LINCOLN, Neb. (KOLN) – Clay Anders’ full-time job includes driving a truck, running a nonprofit for at-risk youth and raising his own family while working as a caregiver and providing services to people with mental illness. The one who defends the brother of the disease. health needs.
“It’s impossible,” Anders said. “He’s struggling and you have to be there for him every day.”
The documents show that Anders’ brother, who is not being identified due to privacy concerns, was diagnosed with schizophrenia. Clay said his brother has difficulty taking care of himself and when he doesn’t take his medication, he can exhibit behaviors that could be considered dangerous,
Clay said his brother ended up in the criminal justice system after repeated attempts to get help from police failed.
“Getting a call a few days later from the county attorney saying we had good news. He now faces terroristic threats charges in the county,” Anders said. “In my opinion, that’s not good news. It’s one of the worst things that could happen and it’s the thing I want to avoid in the first place because he won’t be there to get the basic resources that he needs.”
That was a few months ago, when 10/11 first interviewed Anders. Since then, his brother has been admitted to treatment but kicked out again. He told us this cycle is frustrating.

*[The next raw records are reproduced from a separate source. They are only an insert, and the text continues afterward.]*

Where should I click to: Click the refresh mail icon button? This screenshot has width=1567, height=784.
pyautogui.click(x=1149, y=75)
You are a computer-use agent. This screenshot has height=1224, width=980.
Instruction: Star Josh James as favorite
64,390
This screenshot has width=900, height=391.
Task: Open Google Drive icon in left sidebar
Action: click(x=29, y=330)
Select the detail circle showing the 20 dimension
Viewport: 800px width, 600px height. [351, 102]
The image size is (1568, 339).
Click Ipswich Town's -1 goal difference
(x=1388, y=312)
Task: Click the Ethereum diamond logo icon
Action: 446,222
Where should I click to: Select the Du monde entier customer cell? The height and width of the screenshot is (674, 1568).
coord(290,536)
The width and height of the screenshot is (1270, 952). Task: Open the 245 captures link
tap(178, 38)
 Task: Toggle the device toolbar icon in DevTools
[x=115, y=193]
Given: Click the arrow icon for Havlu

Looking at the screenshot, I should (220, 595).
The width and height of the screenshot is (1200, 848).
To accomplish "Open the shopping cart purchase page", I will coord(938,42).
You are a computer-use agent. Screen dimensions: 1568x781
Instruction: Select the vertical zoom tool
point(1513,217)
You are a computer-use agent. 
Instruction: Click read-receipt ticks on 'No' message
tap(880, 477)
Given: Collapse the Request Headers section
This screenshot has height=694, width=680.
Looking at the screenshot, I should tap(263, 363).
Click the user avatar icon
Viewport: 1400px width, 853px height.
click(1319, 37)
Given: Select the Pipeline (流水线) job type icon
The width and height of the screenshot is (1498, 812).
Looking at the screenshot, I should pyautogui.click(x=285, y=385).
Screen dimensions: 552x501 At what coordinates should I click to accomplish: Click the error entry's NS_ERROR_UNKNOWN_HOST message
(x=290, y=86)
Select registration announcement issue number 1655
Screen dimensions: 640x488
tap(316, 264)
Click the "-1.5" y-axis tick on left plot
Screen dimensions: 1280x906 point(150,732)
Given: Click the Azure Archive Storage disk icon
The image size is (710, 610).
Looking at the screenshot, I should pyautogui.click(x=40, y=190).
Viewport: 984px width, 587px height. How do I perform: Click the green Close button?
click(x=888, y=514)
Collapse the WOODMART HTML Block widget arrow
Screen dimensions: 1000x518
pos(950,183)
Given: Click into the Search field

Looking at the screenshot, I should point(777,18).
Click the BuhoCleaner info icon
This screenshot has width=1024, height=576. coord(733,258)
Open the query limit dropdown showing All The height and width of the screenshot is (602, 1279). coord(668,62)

“It’s just a broken system that’s not working properly,” Anders said.
Unfortunately, Anders and his brother’s situation is not unique. Christine Nielsen, emergency services director for Region 5 System, the agency responsible for distributing state aid, said she often hears from families whose adult loved ones are struggling.
“Every day, every day. It’s very sad because they’re stuck,” Nelson said.
While there are many agencies in the community that provide assistance to most people in need, those interviewed by 10/11 said they can’t help everyone. 10/11 After conducting more than 30 interviews with frontline personnel, we learned that the country needs more resources, more funds, more people and more options because currently too many people who need help end up in jail. .
“Our state prison system has become the largest mental hospital in the United States. That should not be the way it is,” said Omaha State Sen. John Fredrickson.
“The number of inmates with mental health needs in our prison system is high,” said Department of Corrections Inspector General Doug Koebernick.
“There are a lot of people who have been through this, and you think if they had a treatment-oriented facility, they might see this kind of positive change,” Kobernick said. “But while the Department of Corrections and its mental health team try to help someone, the environment is very different. It’s not a therapeutic environment.”
The Nebraska Probation Office is really committed to providing mental health resources to people before and after sentencing, said Deb Minardi, the state’s probation administrator.
“They’re not necessarily being arrested for criminal activity because their criminal activity is driven by their mental health or mental health instability,” Minardi said.
Kari Rumbaugh, assistant deputy administrator for juvenile probation, said providing people with these resources is key to public safety.
“We learned that we can’t ignore mental health,” Lembo said.
But once a person is incarcerated, resources are limited. The Nebraska Department of Corrections, which declined to be interviewed, said all inmates are screened for behavioral health needs and, in severe cases, can be provided with monthly treatment and medication.
Anders said he wanted better things for his brother.
“Yes, they can give him medication there, they have social workers, but when everyone goes home and he’s in solitary confinement because he’s mentally ill, how does that help him,” Anders said. It actually hurt him more and it shouldn’t be that way.”